Talk, Inc.: How Trusted Leaders Use Conversation to Power Their Organizations by Groysberg and Slind is a book with a lot of practical relevance to project leadership.
Talk, Inc.’s guiding premise is that the strength and consistency of a project’s culture can be judged by the quality of its communications. The “project conversation” not only manifests the culture, it also plays a key role in shaping it. Talk is a powerful tool for creating more effective project teams.
The authors point out that project members require a less hierarchical approach, one that acknowledges and supports how information actually circulates through a project. Project leaders can’t control this kind of talk, but they can engage in it, and in the process unleash energy greater than any leader can command.
The authors believe that effective project conversation always involves a combination of four elements: intimacy, interactivity, inclusion, and intentionality.
Intimacy means that talk takes place face-to-face: informally, between two people or in small groups. Project leaders who communicate intimately do so by talking to people at every level of the organization in ways that are personal, authentic, and transparent with regards to intent. They address real concerns in direct language that avoids euphemism and condescension. Because it is rooted in relationships, intimate talk demands that project leaders “get real,” meaning that they have to listen and to be willing to examine their own underlying motives and presumptions about the people with whom they are engaging.
Interactivity means that talk is two-way: there is give-and-take. Profoundly social by nature, interactive talk both elicits responses and provides a means for participants to pass on information. The authors note that interactivity is well served by social media platforms, which facilitate and sometimes mandate two-way communication. But they caution that such technologies are tools that, if misused, can just as easily be counterproductive. Chat windows, for example, are highly ineffective at generating interactive communication because participants perceive one another as “people in a box” rather than partners in an authentic conversation.
Inclusion means relying chiefly on project members’ talk to generate ideas and content. “If you let them build it, they will come,” write Groysberg and Slind. Use the intranet document project experiences, speak through blogs, and let the project team decide what to include . . . and exclude.
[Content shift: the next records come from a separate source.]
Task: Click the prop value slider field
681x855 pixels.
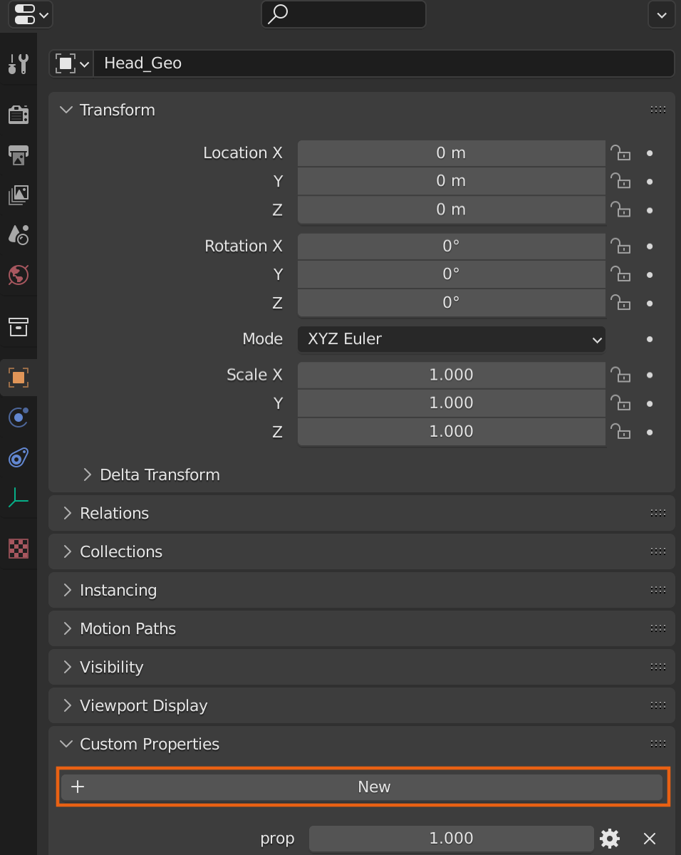Action: (451, 839)
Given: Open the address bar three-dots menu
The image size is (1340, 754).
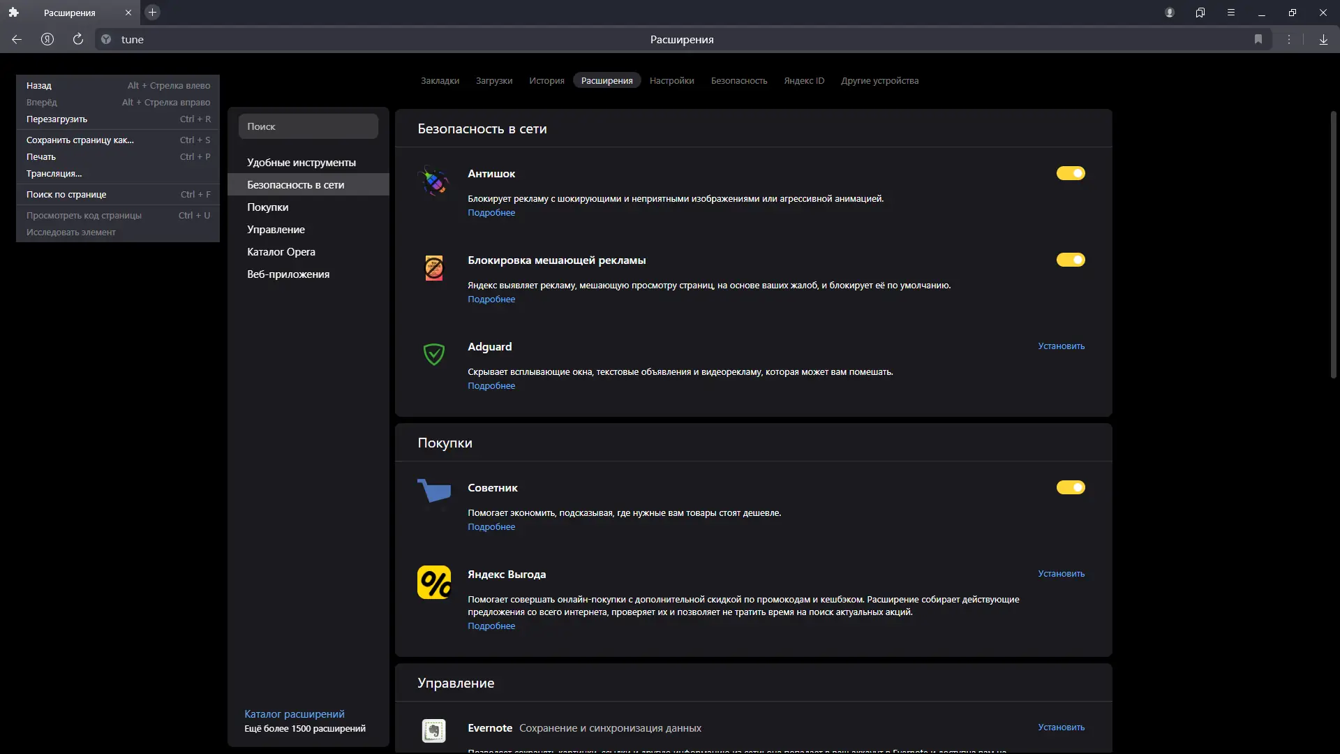Looking at the screenshot, I should point(1289,40).
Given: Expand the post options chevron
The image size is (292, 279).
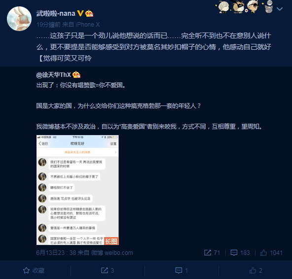Looking at the screenshot, I should 280,9.
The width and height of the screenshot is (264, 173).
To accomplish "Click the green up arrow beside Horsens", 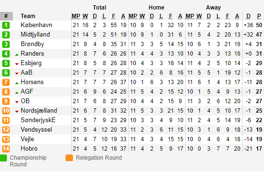I will click(x=17, y=83).
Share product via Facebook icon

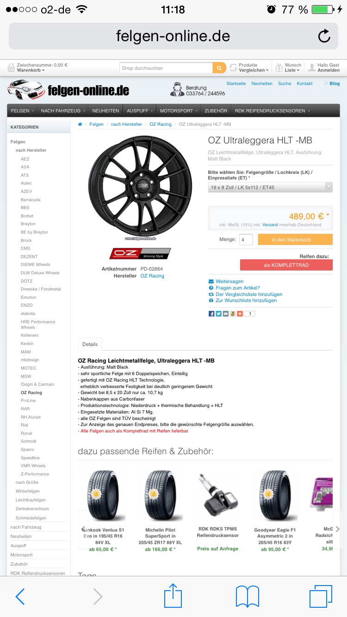pyautogui.click(x=211, y=314)
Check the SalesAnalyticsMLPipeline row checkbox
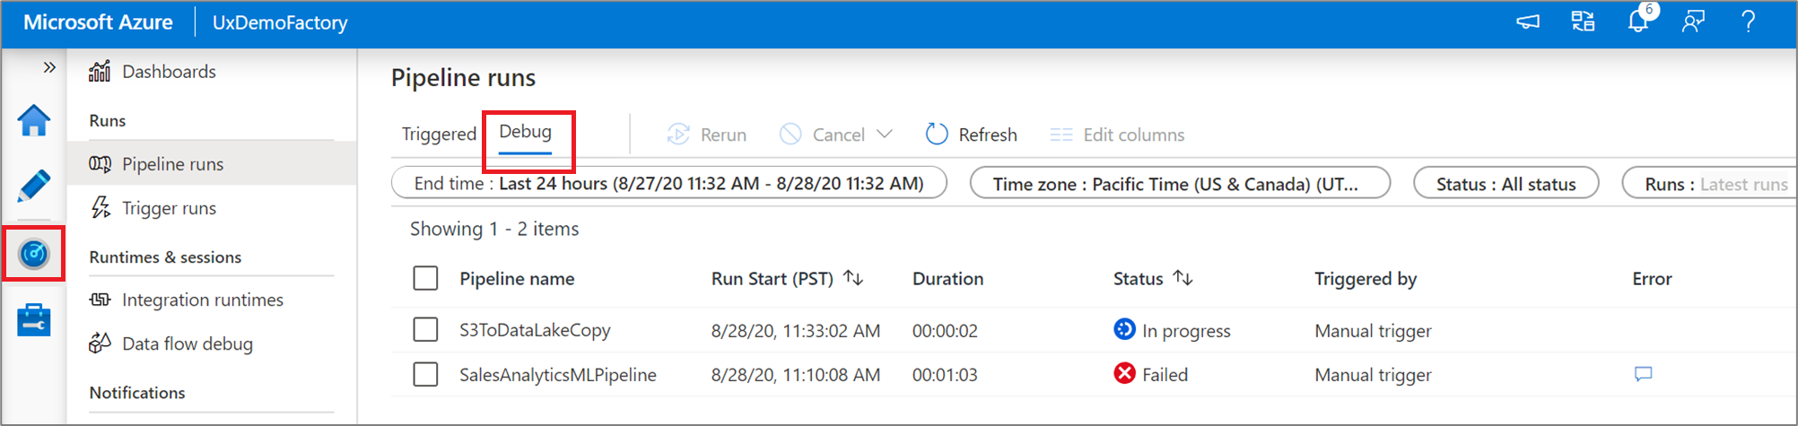Image resolution: width=1798 pixels, height=426 pixels. (x=425, y=374)
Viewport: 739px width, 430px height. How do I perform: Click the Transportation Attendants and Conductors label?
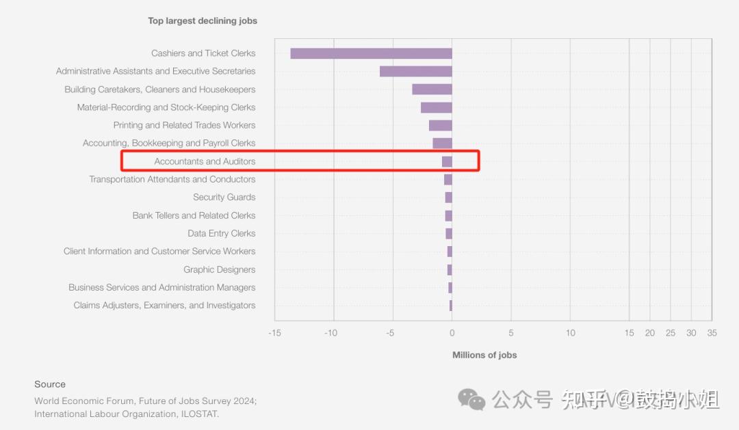click(172, 179)
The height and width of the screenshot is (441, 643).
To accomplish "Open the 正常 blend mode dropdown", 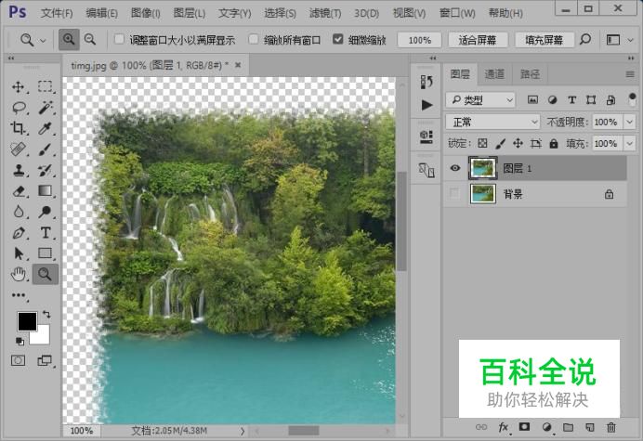I will click(492, 122).
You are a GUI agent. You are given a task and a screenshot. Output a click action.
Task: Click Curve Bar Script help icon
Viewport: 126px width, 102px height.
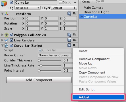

Intentionality means that talk is purposeful as well as flowing. Groysberg and Slind note that those who speak with intention do so with a sense of where they hope the conversation will lead and what they want to accomplish. In projects, intentionality is expressed by making sure internal conversations are aligned with personal and project goals.
Talk, Inc. makes a powerful case that effective talk is the primary means of motivating and inspiring loyalty among today’s increasingly social and connected workforce. Knowing what’s going on and feeling that one is part of a larger endeavor is the kind of nonmonetary reward that the new generations of project team members in particular are demanding.
Talk, when it is — intimate, interactive, inclusive, and intentional — is the cultural instrument required to get people engaged . . . and more productive.